The Royal Statistical SocietyThe Royal Statistical Society
Introduction to Bioinformatics

A Short Course on Statistical Bioinformatics
 
presented by Wally Gilks (Centre for Statistical Bioinformatics, University of Leeds)
 
An organism's DNA, including its genes, holds almost all the information required for  its development and function. Human understanding of this information is at an early stage, but is accumulating rapidly due to new high-throughput forms of experimentation. This has led to large and rapidly expanding databases of DNA sequence, and related databases of the structure and function of biomolecules such as proteins. Bioinformatics is concerned with the development of these databases, and tools for deciphering and exploiting the information they contain.

The links from bioinformatic data to underlying biology are noisy and uncertain. For example, knowing an organism's DNA sequence doesn't clearly identify where the genes are located within it; knowing the sequence of a gene doesn't tell us the 3-dimensional structure of the protein encoded by it; and knowing a protein's structure may give us only weak clues as to its function. In each case, however, bioinformatic methods have been developed to exploit such information.
Statistics is a science for extracting meaning from noisy, uncertain information. It would seem natural, therefore, to approach bioinformatic questions from a statistical perspective. Indeed, there is now a considerable statistical literature on gene-expression (microarray) data analysis. However, many other areas of bioinformatics have so far had little exposure to statististical thinking.
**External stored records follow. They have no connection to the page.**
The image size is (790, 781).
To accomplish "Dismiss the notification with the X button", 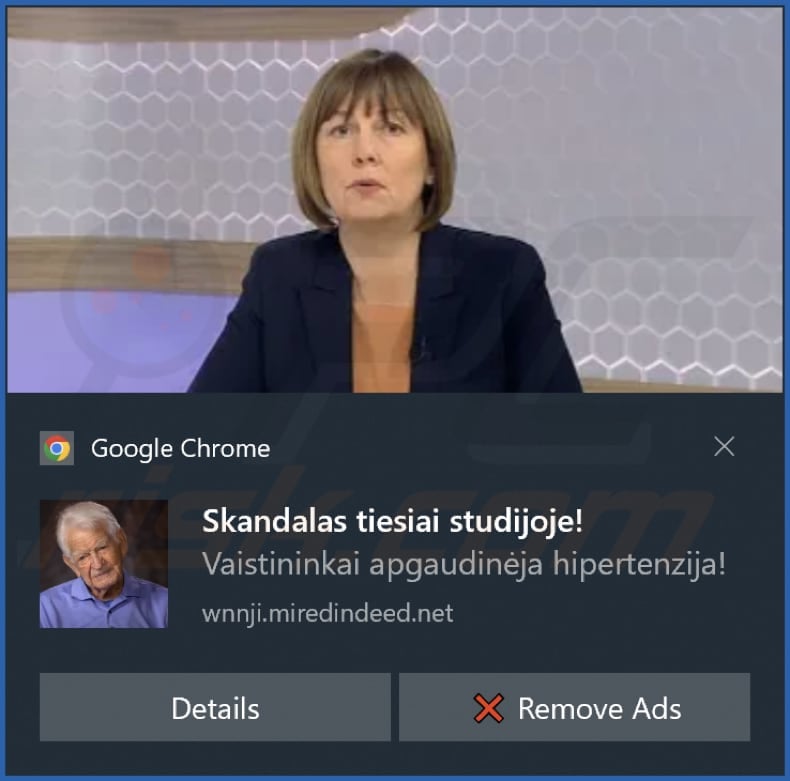I will pos(724,446).
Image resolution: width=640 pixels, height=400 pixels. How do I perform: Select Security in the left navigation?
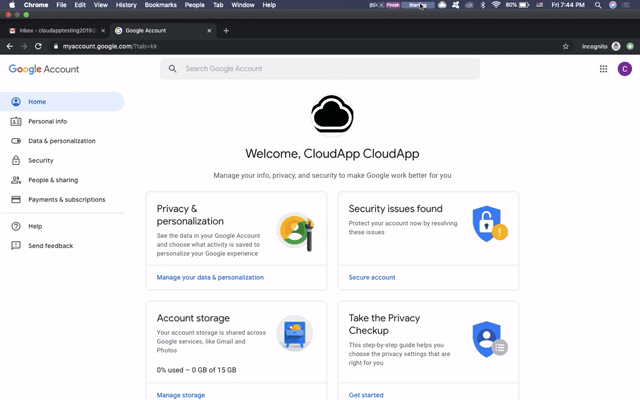[41, 160]
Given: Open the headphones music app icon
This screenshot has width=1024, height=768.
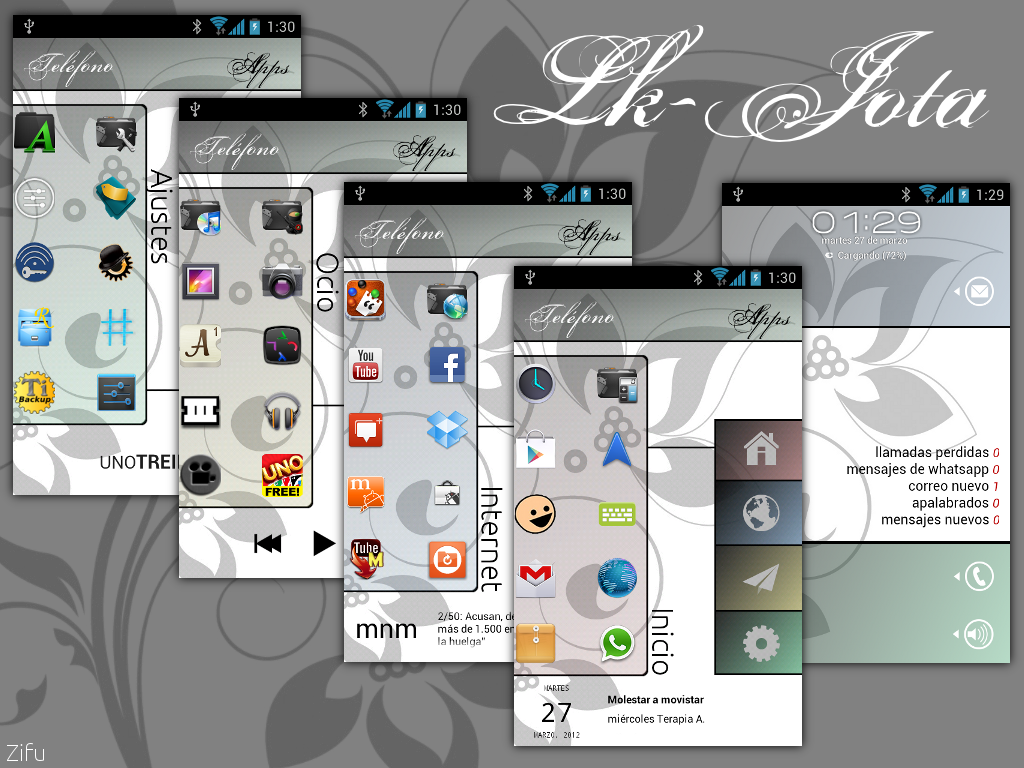Looking at the screenshot, I should point(282,411).
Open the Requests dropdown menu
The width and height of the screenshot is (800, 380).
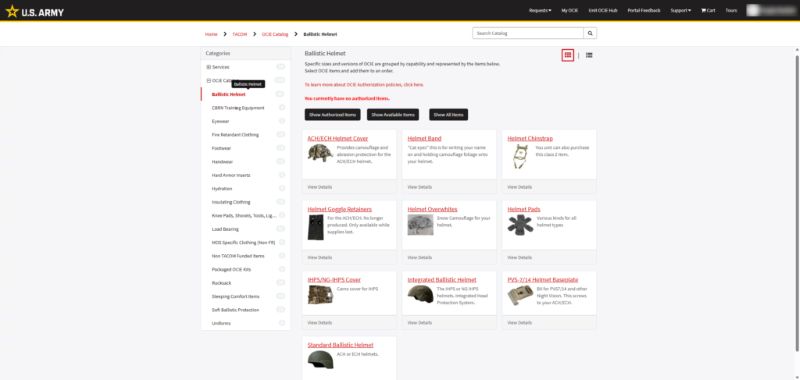tap(540, 10)
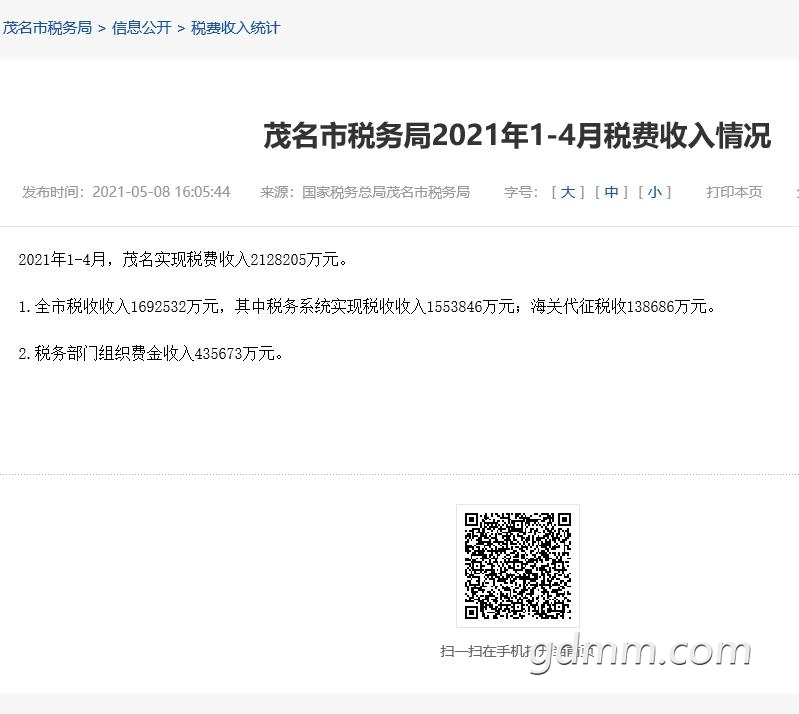Click the source text 国家税务总局茂名市税务局
The height and width of the screenshot is (714, 799).
pos(386,192)
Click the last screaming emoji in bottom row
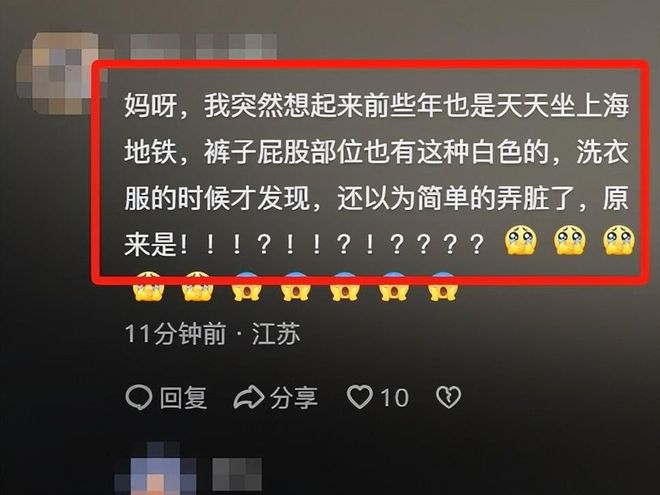The width and height of the screenshot is (660, 495). pos(443,287)
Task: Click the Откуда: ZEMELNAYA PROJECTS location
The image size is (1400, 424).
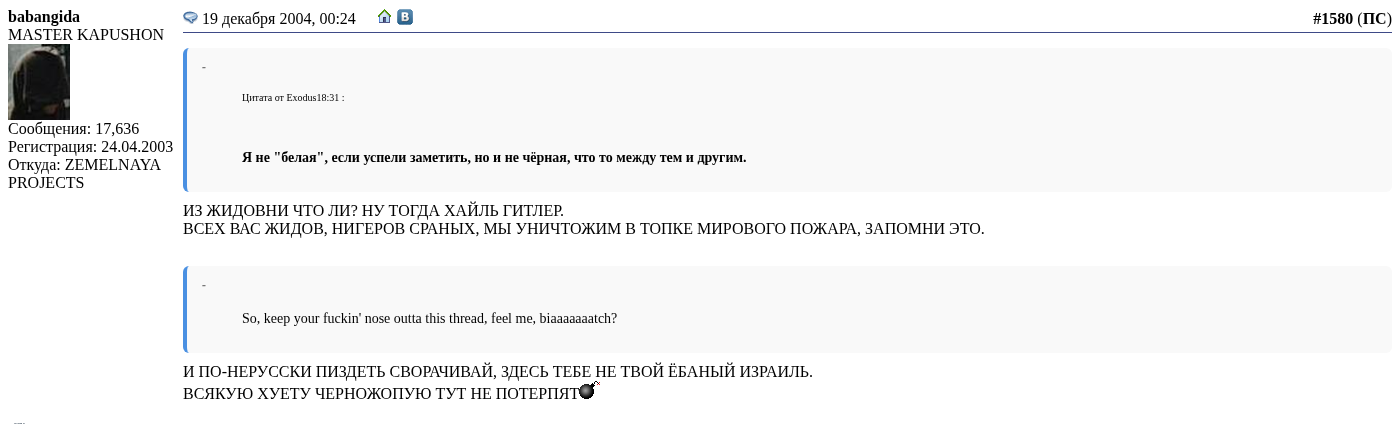Action: [84, 174]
This is partly a consequence of the shortage of statisticians with an adequate background in molecular and cell biology.

This short course will provide a brief introduction to some biological fundamentals, some bioinformatic questions, and some statistical solutions. These will be presented in four lectures:

" DNA sequence analysis: discovering what lies lurking in the genome
" Biomolecular structure: predicting the shape of proteins and RNA molecules
" Gene-expression: finding out how genes control and are controlled
" Phylogenomics: uncovering evolutionary relationships between organisms or genes.

The aim will be to convey some appreciation of the excitement and importance of this new scientific frontier, and the challenges and opportunities it presents to both methodological and applied statisticians.